The UN agency for Palestinian refugees UNRWA, which struggles to overcome chronic budget shortfalls, appealed Tuesday for $1.6 billion for its work in 2023 with $848 million needed for core services and another $781.6 million needed for emergency operations.

UNRWA, which provides services to nearly six million Palestinians registered in the Palestinian territories – including East Jerusalem- Jordan, Lebanon, and Syria, runs over 700 schools that offer education to half a million children and provides health, sanitation, and social services, including food and cash assistance.

The agency currently counts nearly 30,000 staff, but most of them are Palestinian refugees.

Noting that the agency played “an indispensable role” for millions of Palestinian refugees, UNRWA chief Philippe Lazzarini stressed that they work to maintain the delivery of basic services in an incredibly difficult financial and political context.

Having just returned from a trip to Syria where he had witnessed firsthand indescribable suffering and despair, Lazzarini said that the situation is sadly mirrored in Lebanon and Gaza among other places where Palestine refugees are hitting rock bottom and now live below the poverty line.

Lazzarini emphasized that a growing number of Palestinian refugees are dependent on UNRWA for assistance, sometimes for their sheer survival, but the agency, which has long faced chronic budget shortfalls, is in a situation that worsened dramatically in 2018 when former US president Donald Trump cut support to UNRWA.

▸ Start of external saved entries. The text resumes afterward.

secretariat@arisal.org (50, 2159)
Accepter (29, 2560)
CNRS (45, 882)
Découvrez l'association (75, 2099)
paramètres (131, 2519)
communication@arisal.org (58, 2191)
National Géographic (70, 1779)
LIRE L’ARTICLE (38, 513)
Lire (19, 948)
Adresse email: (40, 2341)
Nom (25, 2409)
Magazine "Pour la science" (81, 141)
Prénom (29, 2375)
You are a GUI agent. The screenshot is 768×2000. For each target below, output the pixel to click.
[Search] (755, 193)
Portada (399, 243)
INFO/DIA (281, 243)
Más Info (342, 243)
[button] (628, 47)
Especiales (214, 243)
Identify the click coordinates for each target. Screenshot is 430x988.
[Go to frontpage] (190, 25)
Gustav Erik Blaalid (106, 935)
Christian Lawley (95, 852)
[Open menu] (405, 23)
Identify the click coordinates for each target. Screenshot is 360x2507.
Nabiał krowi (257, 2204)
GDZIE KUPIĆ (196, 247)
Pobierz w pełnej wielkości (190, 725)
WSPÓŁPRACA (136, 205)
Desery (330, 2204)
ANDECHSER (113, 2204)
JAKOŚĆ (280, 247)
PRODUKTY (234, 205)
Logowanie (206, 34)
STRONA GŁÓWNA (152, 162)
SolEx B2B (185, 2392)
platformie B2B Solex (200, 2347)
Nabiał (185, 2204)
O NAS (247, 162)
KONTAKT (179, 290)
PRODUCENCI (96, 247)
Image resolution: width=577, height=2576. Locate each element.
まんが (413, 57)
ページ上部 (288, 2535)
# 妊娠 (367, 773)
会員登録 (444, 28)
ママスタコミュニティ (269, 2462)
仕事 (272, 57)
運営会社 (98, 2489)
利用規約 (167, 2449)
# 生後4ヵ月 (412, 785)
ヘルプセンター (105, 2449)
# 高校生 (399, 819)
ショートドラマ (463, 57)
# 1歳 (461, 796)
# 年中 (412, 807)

Siding with Israeli criticisms of the agency founded in 1949 – a year after Israel’s creation – Trump’s administration branded UNRWA irredeemably flawed.

Lazzarini said that UNRWA is still struggling although US President Joe Biden’s administration has fully restored support, raising last year only around $1.2 billion of the $1.6 billion it had appealed for.

Stressing the need for a more sustainable, predictable, long-term, and more regular source of funding, Lazzarini said that they cannot and should not be always scrambling to bring in funds to cover UNRWA’s contribution to human rights and stability.